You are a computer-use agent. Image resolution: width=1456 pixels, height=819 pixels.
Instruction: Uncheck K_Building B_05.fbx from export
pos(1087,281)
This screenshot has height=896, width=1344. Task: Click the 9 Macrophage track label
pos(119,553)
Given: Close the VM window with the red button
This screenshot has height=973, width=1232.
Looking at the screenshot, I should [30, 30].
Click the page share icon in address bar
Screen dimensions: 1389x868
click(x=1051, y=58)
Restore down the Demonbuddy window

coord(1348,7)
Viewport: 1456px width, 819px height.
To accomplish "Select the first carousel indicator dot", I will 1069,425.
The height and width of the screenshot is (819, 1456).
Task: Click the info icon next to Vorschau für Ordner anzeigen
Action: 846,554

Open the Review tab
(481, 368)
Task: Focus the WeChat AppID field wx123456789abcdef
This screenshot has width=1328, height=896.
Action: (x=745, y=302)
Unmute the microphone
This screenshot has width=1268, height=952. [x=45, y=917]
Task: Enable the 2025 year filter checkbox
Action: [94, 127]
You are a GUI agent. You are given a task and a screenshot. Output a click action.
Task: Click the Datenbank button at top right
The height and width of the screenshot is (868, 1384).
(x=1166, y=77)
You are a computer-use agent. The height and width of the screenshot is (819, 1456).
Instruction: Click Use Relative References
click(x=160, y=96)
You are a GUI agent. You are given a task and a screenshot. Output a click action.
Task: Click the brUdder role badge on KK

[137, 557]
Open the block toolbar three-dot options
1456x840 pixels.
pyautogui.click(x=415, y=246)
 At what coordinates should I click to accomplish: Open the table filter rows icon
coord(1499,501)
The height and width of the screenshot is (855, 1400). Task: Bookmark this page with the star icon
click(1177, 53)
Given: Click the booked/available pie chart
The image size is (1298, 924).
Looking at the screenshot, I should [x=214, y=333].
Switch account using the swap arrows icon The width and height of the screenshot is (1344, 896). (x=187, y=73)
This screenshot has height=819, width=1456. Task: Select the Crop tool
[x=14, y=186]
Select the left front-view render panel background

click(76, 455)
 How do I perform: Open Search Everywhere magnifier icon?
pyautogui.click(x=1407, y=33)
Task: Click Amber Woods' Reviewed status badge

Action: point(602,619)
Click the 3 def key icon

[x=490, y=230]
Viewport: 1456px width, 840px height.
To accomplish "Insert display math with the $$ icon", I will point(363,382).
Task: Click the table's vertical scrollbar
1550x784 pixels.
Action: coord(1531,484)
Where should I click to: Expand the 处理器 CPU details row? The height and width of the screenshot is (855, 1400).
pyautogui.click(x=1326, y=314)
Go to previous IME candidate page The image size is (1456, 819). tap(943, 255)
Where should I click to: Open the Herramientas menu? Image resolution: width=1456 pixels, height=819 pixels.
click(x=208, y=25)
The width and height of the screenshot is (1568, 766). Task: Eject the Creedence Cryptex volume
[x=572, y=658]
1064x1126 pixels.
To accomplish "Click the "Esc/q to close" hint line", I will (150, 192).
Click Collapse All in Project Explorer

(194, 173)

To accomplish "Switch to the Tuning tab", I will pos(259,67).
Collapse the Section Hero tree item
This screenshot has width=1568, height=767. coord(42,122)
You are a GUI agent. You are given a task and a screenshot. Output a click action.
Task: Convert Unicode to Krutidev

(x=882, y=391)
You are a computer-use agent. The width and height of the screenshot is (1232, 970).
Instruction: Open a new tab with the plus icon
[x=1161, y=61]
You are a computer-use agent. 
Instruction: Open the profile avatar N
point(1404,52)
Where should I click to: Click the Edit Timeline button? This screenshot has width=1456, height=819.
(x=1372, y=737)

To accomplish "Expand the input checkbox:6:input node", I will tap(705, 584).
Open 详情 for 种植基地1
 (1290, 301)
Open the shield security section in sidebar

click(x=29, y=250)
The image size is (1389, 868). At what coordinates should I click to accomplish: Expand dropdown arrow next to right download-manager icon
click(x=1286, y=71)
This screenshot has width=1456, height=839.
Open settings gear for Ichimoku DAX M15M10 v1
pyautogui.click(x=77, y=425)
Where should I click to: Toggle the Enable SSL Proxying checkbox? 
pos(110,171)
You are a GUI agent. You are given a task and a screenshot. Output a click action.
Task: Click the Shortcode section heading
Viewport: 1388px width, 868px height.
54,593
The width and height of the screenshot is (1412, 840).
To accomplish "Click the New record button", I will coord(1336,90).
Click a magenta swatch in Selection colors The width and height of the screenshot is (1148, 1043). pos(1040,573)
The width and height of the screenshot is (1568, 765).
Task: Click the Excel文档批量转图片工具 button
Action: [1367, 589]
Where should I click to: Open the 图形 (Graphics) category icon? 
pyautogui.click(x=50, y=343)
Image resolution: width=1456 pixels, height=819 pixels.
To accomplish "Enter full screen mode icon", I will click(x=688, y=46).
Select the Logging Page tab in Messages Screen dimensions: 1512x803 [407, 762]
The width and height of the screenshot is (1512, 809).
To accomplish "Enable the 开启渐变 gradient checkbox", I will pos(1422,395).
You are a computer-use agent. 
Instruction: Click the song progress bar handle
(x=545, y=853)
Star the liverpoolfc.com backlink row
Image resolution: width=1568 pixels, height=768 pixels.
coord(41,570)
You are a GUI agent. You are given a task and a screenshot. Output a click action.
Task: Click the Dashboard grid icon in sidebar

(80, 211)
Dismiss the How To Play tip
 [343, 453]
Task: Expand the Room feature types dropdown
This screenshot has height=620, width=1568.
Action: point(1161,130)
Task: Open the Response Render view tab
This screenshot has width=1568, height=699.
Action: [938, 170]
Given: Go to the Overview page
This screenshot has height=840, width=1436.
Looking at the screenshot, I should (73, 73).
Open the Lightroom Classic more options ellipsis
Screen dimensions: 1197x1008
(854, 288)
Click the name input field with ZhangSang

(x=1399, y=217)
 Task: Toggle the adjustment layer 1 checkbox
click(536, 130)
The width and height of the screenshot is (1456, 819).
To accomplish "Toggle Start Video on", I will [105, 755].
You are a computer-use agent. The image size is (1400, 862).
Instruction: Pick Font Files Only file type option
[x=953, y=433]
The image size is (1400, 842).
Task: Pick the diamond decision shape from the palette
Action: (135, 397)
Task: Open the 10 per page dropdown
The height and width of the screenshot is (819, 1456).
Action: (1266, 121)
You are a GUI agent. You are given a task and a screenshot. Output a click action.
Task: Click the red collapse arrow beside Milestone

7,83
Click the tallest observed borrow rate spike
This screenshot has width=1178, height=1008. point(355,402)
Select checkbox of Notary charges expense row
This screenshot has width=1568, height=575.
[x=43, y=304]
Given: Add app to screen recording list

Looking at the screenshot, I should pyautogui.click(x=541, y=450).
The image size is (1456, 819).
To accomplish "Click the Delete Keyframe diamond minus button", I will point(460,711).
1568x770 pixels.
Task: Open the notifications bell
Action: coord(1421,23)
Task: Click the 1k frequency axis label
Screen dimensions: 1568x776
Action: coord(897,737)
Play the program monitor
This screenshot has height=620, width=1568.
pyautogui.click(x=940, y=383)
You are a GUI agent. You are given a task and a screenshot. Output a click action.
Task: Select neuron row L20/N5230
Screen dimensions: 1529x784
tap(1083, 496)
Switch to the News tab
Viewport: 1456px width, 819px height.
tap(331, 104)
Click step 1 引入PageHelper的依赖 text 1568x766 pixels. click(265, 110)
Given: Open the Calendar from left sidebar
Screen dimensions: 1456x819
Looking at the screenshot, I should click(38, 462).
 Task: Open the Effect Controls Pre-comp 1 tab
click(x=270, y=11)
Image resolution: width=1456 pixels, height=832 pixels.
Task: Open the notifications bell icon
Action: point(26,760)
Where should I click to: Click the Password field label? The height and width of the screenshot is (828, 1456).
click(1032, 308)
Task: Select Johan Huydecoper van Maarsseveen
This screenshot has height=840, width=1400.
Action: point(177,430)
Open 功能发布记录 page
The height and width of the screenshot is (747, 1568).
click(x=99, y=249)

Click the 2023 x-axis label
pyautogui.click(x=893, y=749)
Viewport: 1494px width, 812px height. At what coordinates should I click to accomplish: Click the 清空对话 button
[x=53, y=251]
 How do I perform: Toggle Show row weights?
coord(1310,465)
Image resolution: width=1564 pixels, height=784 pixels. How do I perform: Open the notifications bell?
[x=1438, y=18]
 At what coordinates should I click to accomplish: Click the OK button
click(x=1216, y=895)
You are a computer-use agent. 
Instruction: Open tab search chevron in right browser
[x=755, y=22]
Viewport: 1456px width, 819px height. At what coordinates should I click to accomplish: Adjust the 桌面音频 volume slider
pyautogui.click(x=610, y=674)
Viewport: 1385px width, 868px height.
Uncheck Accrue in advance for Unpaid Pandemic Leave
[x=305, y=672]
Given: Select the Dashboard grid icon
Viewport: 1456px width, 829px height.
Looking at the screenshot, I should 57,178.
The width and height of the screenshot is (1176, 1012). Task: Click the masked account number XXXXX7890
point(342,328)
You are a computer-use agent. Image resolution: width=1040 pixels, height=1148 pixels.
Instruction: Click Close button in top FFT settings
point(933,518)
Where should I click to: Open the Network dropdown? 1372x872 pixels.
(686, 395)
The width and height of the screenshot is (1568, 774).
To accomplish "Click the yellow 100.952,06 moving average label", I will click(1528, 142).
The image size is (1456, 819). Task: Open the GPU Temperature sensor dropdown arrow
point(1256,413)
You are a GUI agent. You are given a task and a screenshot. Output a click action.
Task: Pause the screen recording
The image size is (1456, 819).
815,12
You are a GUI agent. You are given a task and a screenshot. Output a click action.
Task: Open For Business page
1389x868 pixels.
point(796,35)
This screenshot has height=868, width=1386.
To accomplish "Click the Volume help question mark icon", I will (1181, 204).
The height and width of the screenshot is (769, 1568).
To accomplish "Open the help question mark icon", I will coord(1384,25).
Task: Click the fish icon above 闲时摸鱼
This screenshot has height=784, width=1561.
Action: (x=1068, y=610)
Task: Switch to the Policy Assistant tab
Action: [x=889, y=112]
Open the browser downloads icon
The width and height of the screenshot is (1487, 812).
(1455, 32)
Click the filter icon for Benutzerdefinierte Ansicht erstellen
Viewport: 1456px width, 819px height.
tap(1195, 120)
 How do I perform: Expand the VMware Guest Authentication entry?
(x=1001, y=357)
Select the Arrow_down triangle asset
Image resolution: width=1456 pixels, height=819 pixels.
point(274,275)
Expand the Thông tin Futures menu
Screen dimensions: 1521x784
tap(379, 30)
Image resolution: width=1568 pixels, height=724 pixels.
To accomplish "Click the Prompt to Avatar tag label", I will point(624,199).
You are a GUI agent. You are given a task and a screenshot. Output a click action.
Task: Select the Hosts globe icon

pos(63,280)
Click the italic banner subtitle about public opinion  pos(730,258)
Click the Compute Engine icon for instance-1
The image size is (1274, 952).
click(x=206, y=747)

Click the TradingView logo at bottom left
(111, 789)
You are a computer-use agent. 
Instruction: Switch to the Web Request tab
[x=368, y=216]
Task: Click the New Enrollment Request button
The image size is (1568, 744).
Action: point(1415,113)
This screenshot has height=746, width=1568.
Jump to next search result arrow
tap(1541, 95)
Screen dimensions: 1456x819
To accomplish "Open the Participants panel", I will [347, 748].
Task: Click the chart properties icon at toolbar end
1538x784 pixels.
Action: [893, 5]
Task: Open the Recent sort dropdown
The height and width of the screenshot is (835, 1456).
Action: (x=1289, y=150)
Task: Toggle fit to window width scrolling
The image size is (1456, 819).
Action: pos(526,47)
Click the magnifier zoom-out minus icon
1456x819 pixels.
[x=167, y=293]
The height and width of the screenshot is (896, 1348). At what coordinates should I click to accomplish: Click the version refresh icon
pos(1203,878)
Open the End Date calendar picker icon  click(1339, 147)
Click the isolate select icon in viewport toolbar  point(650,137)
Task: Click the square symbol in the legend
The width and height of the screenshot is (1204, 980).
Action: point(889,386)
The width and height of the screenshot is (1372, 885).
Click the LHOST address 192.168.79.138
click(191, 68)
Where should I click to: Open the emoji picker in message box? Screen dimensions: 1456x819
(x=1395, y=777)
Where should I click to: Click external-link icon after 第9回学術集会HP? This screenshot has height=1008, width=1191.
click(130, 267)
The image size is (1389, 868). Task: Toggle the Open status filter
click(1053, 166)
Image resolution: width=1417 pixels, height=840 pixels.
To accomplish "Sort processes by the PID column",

----------

> **Instructions for the task**
In the material above, find the line containing "How do I perform: Toggle Show row weights?" and the line containing "The width and height of the screenshot is (1568, 774).", then write out exactly those two lines and every line between them, and nothing more.

> **Result**
 How do I perform: Toggle Show row weights?
coord(1310,465)
Image resolution: width=1564 pixels, height=784 pixels. How do I perform: Open the notifications bell?
[x=1438, y=18]
 At what coordinates should I click to accomplish: Click the OK button
click(x=1216, y=895)
You are a computer-use agent. 
Instruction: Open tab search chevron in right browser
[x=755, y=22]
Viewport: 1456px width, 819px height. At what coordinates should I click to accomplish: Adjust the 桌面音频 volume slider
pyautogui.click(x=610, y=674)
Viewport: 1385px width, 868px height.
Uncheck Accrue in advance for Unpaid Pandemic Leave
[x=305, y=672]
Given: Select the Dashboard grid icon
Viewport: 1456px width, 829px height.
Looking at the screenshot, I should 57,178.
The width and height of the screenshot is (1176, 1012). Task: Click the masked account number XXXXX7890
point(342,328)
You are a computer-use agent. Image resolution: width=1040 pixels, height=1148 pixels.
Instruction: Click Close button in top FFT settings
point(933,518)
Where should I click to: Open the Network dropdown? 1372x872 pixels.
(686, 395)
The width and height of the screenshot is (1568, 774).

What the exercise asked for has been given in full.